Saved entries
* * * * * * * * *
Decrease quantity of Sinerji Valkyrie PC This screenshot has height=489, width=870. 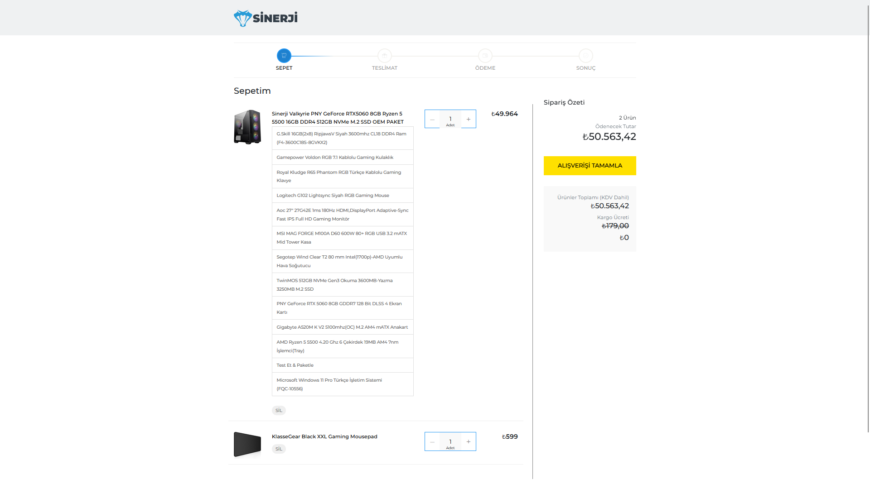[x=432, y=119]
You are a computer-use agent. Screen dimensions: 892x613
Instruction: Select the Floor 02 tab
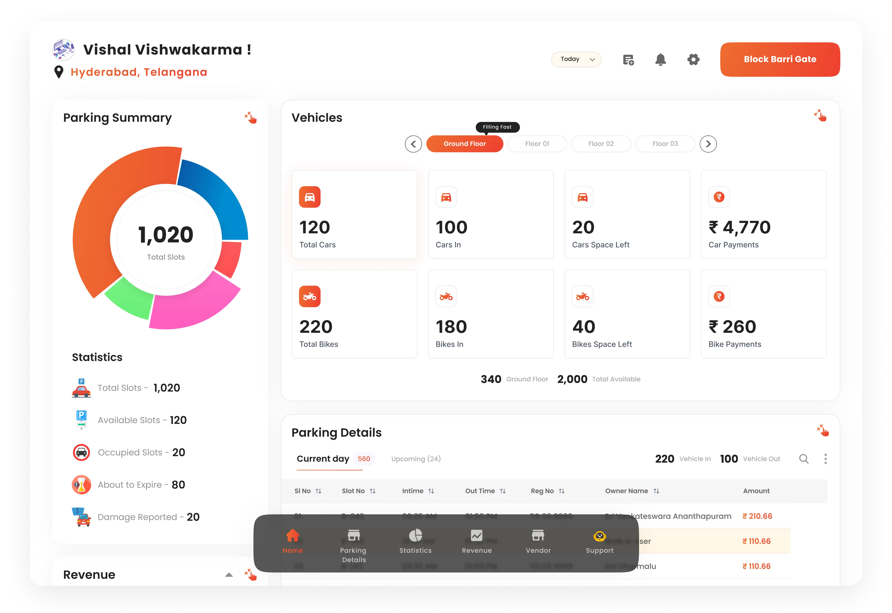tap(601, 144)
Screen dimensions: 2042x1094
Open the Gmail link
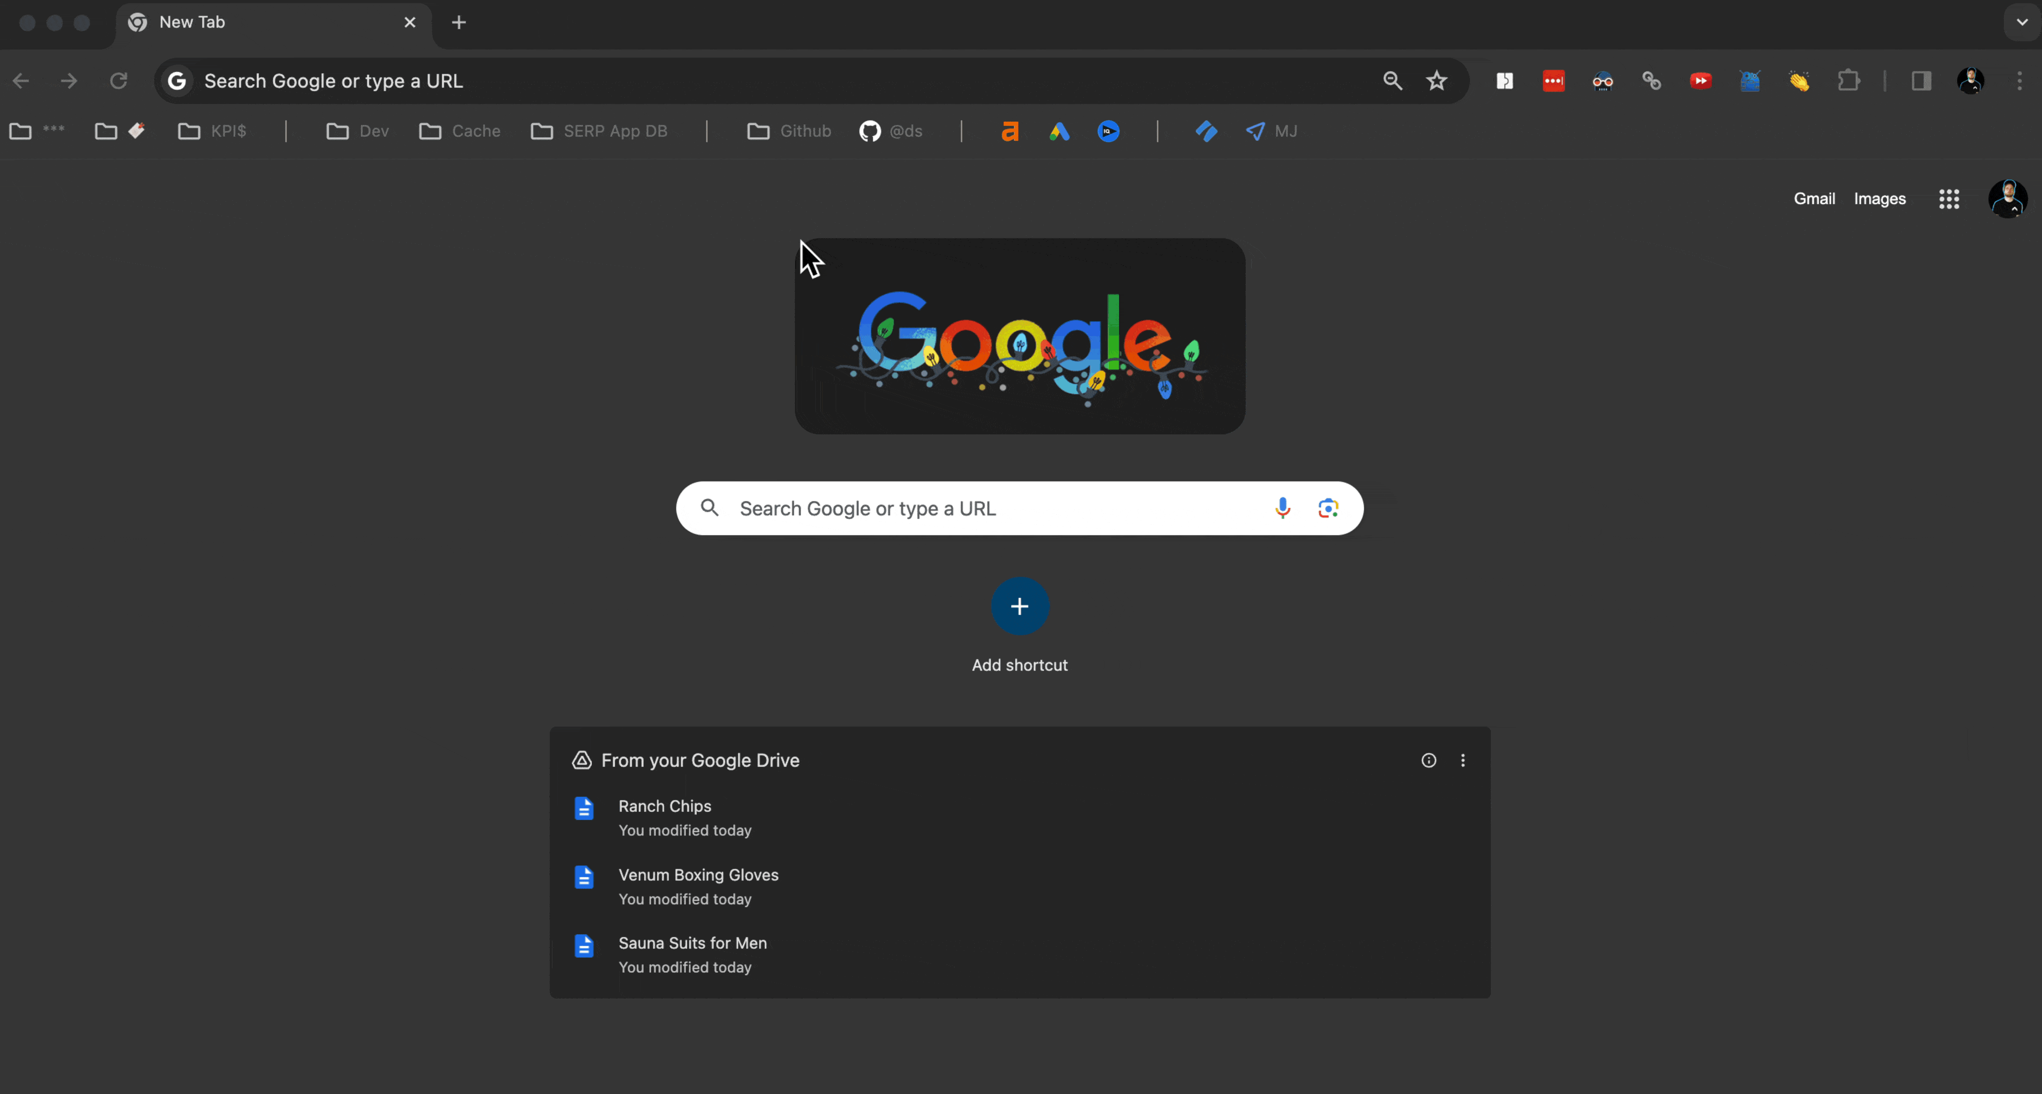coord(1814,199)
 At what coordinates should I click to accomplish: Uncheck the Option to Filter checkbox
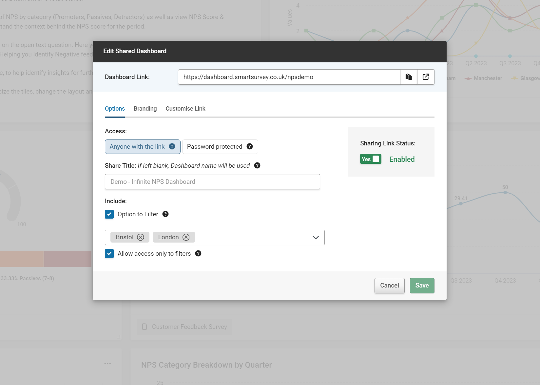click(109, 214)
* * * * * * * * *
The expected answer is a number and nothing else: how many lines above include the word "dimensions".

2